| REQUIRED TASK |
Rewrite the data with "accomplish" renamed to "complete" wherever it appears, leaving everything else unchanged.
───── SUPPLIED DATA
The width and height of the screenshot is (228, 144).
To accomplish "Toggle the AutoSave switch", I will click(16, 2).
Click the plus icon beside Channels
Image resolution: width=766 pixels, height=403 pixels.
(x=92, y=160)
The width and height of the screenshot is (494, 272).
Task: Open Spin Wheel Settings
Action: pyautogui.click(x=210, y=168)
──────────
| WRITTEN ANSWER |
The width and height of the screenshot is (228, 144).
To complete "Toggle the AutoSave switch", I will click(16, 2).
Click the plus icon beside Channels
Image resolution: width=766 pixels, height=403 pixels.
(x=92, y=160)
The width and height of the screenshot is (494, 272).
Task: Open Spin Wheel Settings
Action: pyautogui.click(x=210, y=168)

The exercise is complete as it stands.